Hallo zusammen! Ich bin gerade dabei, Spanisch zu lernen – die lateinamerikanische Kultur fasziniert mich einfach total und ich träume davon, mal eine längere Reise durch die Region zu machen. Das Problem: Im August habe ich beruflich viel zu tun und kann mich nur täglich 10-15 Minuten hinsetzen. Manche sagen mir, das sei viel zu wenig, um wirklich Fortschritte zu machen. Andere meinen, regelmäßigkeit ist wichtiger als Dauer.

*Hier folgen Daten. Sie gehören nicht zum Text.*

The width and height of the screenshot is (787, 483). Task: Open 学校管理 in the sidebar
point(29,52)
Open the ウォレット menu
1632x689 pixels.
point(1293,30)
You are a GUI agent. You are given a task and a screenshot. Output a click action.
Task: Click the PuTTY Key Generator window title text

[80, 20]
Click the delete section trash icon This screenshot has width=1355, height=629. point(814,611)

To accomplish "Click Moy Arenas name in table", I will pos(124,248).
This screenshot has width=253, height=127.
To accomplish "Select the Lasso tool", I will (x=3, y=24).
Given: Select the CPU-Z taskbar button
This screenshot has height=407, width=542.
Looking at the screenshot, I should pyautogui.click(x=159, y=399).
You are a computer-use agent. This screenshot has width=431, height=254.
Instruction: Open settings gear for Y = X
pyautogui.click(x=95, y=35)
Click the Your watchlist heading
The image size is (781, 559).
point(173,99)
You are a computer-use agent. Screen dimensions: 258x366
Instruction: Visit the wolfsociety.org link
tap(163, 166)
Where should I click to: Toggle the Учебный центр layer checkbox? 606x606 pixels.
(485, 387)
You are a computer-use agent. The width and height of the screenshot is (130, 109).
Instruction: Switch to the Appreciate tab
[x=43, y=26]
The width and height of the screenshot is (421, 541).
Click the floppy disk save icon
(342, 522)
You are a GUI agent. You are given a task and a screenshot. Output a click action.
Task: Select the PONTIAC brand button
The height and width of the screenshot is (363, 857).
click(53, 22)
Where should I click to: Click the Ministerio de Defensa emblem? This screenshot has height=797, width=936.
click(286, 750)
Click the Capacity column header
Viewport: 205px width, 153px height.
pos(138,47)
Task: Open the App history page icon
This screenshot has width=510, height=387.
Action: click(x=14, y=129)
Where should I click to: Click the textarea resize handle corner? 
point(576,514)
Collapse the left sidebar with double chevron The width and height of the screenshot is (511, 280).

Meine Frage: Wie effektiv ist es wirklich, wenn ich jeden Tag nur 10 Minuten mit Vokabeln, Grammatik-Übungen oder Hörverstehen verbringe? Kann ich damit nach drei, vier Monaten zumindest schon einfache Gespräche führen? Oder sollte ich eher warten, bis ich mehr Zeit habe und dann mit intensiveren Sessions starten?
Ich würde das Lernen gerne mit meinem Interesse an der Kultur verbinden – also zum Beispiel mit spanischsprachigen Podcasts oder Videos von Reisebloggern. Macht das den Unterschied?
Liebe Lara, das ist eine tolle Frage! Ich habe selbst ähnliche Erfahrungen gemacht – nur dass ich gerade mit Schwedisch, Dänisch und Norwegisch anfange, um Skandinavien bereisen zu können. Was ich dir sagen kann: 10 Minuten täglich ist deutlich besser als nichts, und die Konsistenz ist wirklich der Schlüssel! Mein Tipp für dich: Nutze diese 10 Minuten gezielt für eine Sache – zum Beispiel immer nur Vokabeln, oder nur Hörverstehen mit Podcasts. Bei deinem Interesse an der Kultur würde ich dir empfehlen, die 10 Minuten mit spanischsprachigen Reiseblogs oder Kulturpodcasts zu verbinden. Das macht es persönlicher und motivierender. Nach 3-4 Monaten solltest du auf jeden Fall einfache Sätze verstehen und sprechen können, wenn du konsequent bleibst. Die Dauer ist weniger wichtig als die Regelmäßigkeit!